Physiological role of SK channels in modulating cardiac repolarization: APD and dispersion at slow heart rate in long QT syndrome

Long QT syndrome (LQTS) is a congenital disease associated with polymorphic ventricular tachycardia (pVT) and sudden cardiac death. The hallmarks of LQTS are early afterdepolarizations that initiate pVT and dispersion of repolarization allowing reentry formation. Small conductance Ca2+-activated K+ (SK) channels are directly gated by Ca2+ and provide feedback from Ca2+ to membrane voltage to accelerate cardiac repolarization, which may help normalizing LQTS. Using optical mapping, we examined the role of ISK in transgenic rabbit models of LQT1, LQT2, and LQT5 and found that enhancing ISK with NS309 consistently shortened APD, reduced APD dispersion, and suppressed pVT genesis universally in the three LQT rabbit models. Enhancement of ISK has a greater impact at longer cycle length, flattening restitution curves at slow heart rate where most pVTs occur in LQTS. We incorporated a six state ISK gating simulation combined with intrinsic rectification and divalent block into the Mahajan rabbit action potential model to investigate the role of ISK in suppressing LQT-related arrhythmias. Increasing levels of SK channel conductance (gSK) were able to shorten and reduce APD dispersion simulated by conductance gradients of gKs by ∼64% under LQT2 conditions and gtof by ∼70% in LQT1 conditions.
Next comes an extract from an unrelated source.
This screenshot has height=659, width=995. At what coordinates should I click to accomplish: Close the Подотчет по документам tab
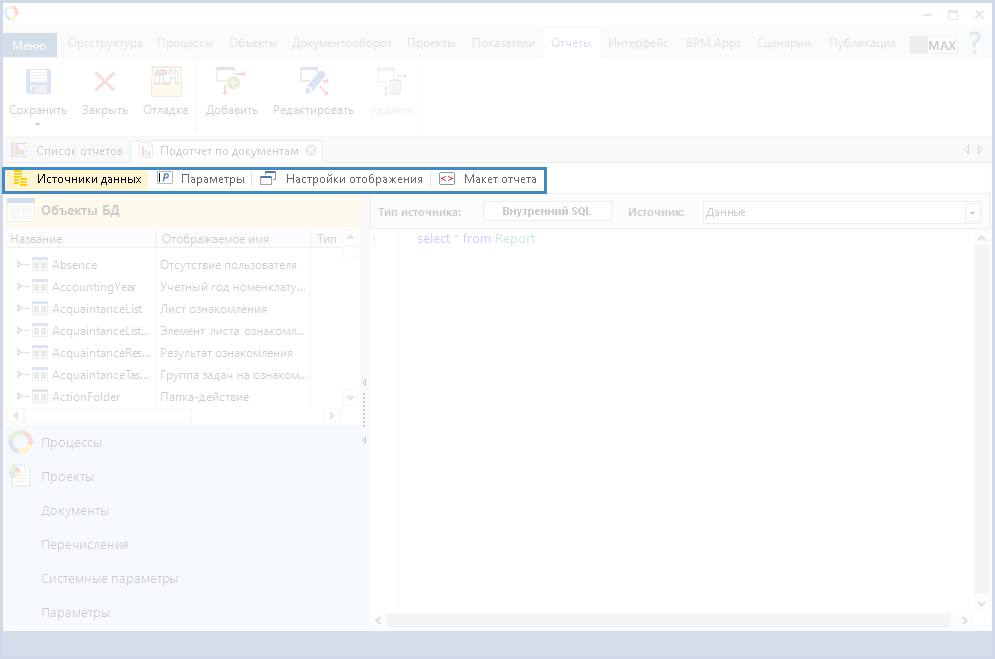coord(311,151)
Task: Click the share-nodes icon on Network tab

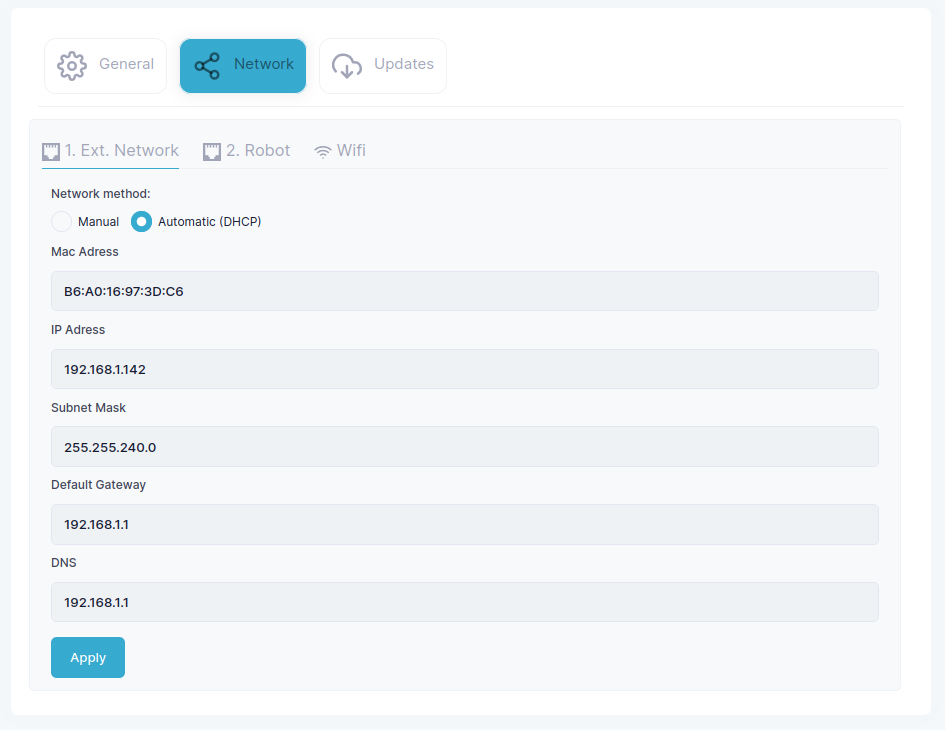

Computer modeling indicates that ISK can reduce APD dispersion through two mechanisms; increased Ca2+ duration in the prolonged APD cells augment ISK to shorten long APD and lowering plateau Vm by ISK masks IKs heterogeneity by reducing IKs's role in repolarization. In conclusion, the Ca2+-dependent gating of ISK allows it to directly feedback on the APD especially when other K+ channels are not functional and to be a potential therapeutic target for LQTS.